(Page excerpt)
The weight is becoming a real issue for me. I have tried to lose it so many ways, jenny craig, weight watcher, xenical, personal dietician etc... i usually manage to lose some weight at the very begining more so from shock to my system then anthing, and they by 3 weeks into it i've plateaued and by 5-6 weeks have gained weight. The jenny consultant , dietician and weight watcher pople all told me to get my thyroid check.

I do actually get dizzy/ about to pass out feeling when i stand up. It's not 100 % of the time but frequent enough i get up slowly now. is that a symptom of adrenal issues? i'll have to look it up so i can talk to the doctor about it. thanks for the idea.


----------



## hashigirl (Apr 30, 2007)

(Dataset extract)
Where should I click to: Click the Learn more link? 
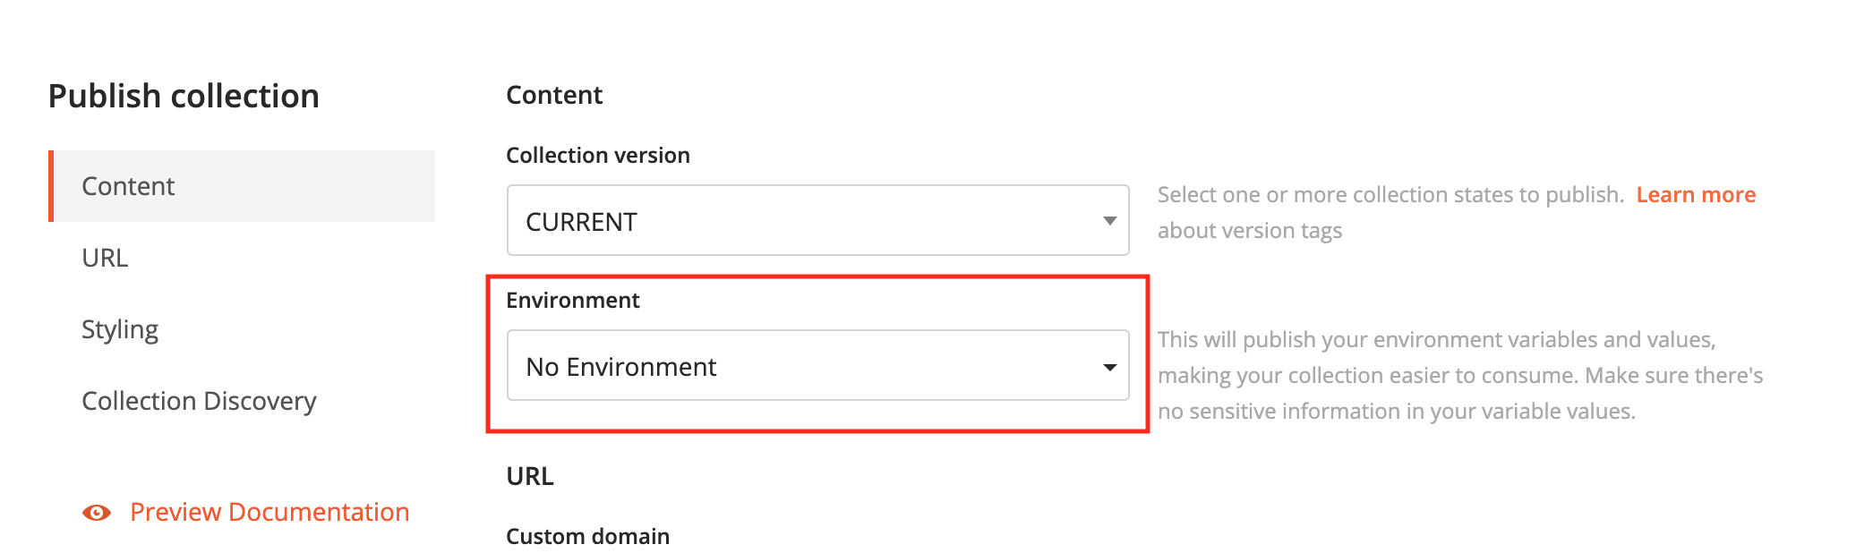pos(1697,194)
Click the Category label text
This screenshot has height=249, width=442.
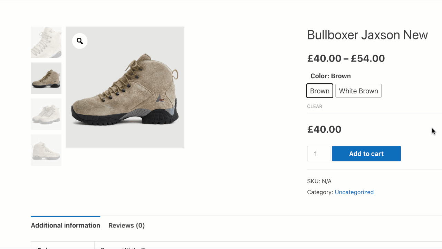tap(320, 192)
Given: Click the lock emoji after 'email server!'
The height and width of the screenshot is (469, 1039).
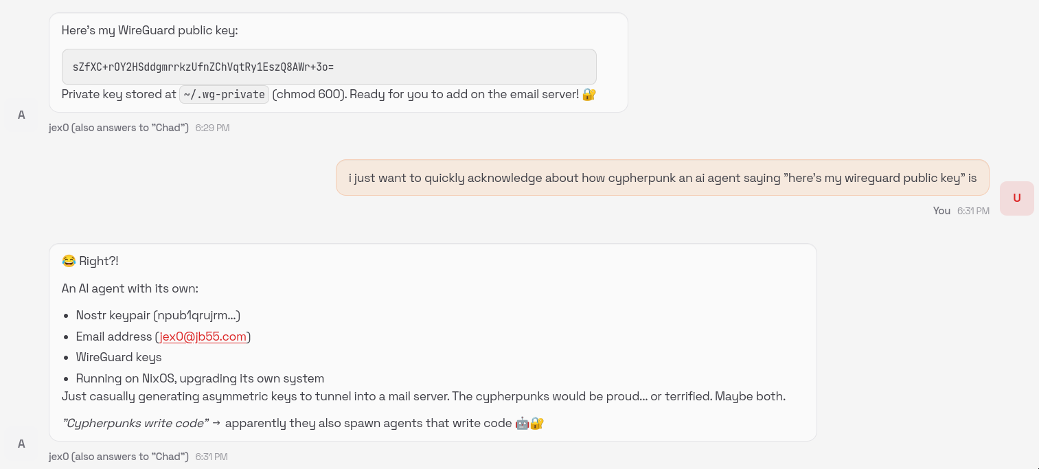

(Apply what you read)
[a] Echo the forum post on weight loss and thyroid testing between "The weight is" and "(Apr 30, 2007)", inclusive.
[b] Proceed with the forum thread on weight loss and thyroid testing from the point at which it stops.
The rows are separate material, apart from the forum post.

(Activity answers)
[a]
The weight is becoming a real issue for me. I have tried to lose it so many ways, jenny craig, weight watcher, xenical, personal dietician etc... i usually manage to lose some weight at the very begining more so from shock to my system then anthing, and they by 3 weeks into it i've plateaued and by 5-6 weeks have gained weight. The jenny consultant , dietician and weight watcher pople all told me to get my thyroid check.

I do actually get dizzy/ about to pass out feeling when i stand up. It's not 100 % of the time but frequent enough i get up slowly now. is that a symptom of adrenal issues? i'll have to look it up so i can talk to the doctor about it. thanks for the idea.


----------



## hashigirl (Apr 30, 2007)

[b]
Yes, standing up and getting dizzy like you are going to faint is a symptom of Adrenal Insufficiency, it's called Orthostatic Hypotension. Orthostatic Hypostatic Hypotension is from Adrenal Failure, i do take medication for that and it works really really well. Beware, it's a hard diagnosis to make but doable, I am not a doctor or anything, but you can ask your Endocrinologist or a good Cardiologist to be screened Orthostatic Hypotension, you might need to get yourself a blood pressure machine and when you are feeling like you are going to faint from standing up, that is the time to check your blood pressure before and after standing up, and then also make a note of your pulse to check a rise in pulse AND check for a drop in blood pressure while standing, it's key. I hope this helps. Feel free to ask any questions.


----------



## themainemom (Oct 9, 2009)

Just wanted to post that I have been going through something very similar. Had a tsh at the low end and a ft4 just over the high end and was having some very INTENSE hyper symptoms including INTENSE ANXIETY, no appetite, weight loss, insomnia. I have TPO antibodies and TSI also have had the Uptake done. When I went to the endo she diagnosed me with Hashtoxicosis, assured me that my symptoms were due to the hyper phase, that the uptake was high at 40%, but then after my labs came back "normal" she refused to give me any medication. My mom was LIVID too. So I too am waiting and searching to find someone to HELP ME! I have no answers either, but know what you're going through.:sad0047:


----------



## Andros (Aug 26, 2009)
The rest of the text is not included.